### To do
[a] Reproduce the Dorsey passage starting with "Dorsey also worked" and going on through "the Andean Pact.", renaming "Andean Pact" to "Andean Community".
[b] According to the Dorsey passage, during which years did Dorsey work with an international steering committee to start ASEED?

### Study text
═══

Dorsey also worked closely with Friends of the Earth (FOE) Ecuador (Acción Ecológica) on a variety of extractive industry (i.e., oil, mining, and bioprospecting) and human rights issues. He was the co-principal investigator on their biopiracy campaign that focused on the five countries of the Andean Pact.
Dorsey is also a founding member of several organizations. Internationally, between 1991-92 he worked with an international steering committee to start Action for Solidarity Environment and Development (ASEED (http://www.aseed.net/)) now based in the Netherlands. He is a founding member of the San Francisco-based Center for Environmental Health (http://www.cehca.org). Currently he is working to develop and staff the Environmental Leadership Program (www.elpnet.org/office). He also sits on the boards of the US based Sierra Club (www.sierraclub.org) and CorpWatch (www.corpwatch.org).

═══

### Data segment
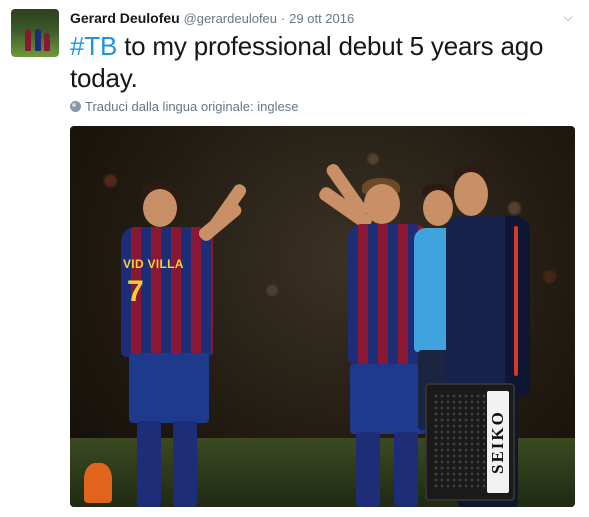  What do you see at coordinates (498, 442) in the screenshot?
I see `board-brand: SEIKO` at bounding box center [498, 442].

═══

### Problem solutions
[a]
Dorsey also worked closely with Friends of the Earth (FOE) Ecuador (Acción Ecológica) on a variety of extractive industry (i.e., oil, mining, and bioprospecting) and human rights issues. He was the co-principal investigator on their biopiracy campaign that focused on the five countries of the Andean Community.

[b] 1991-92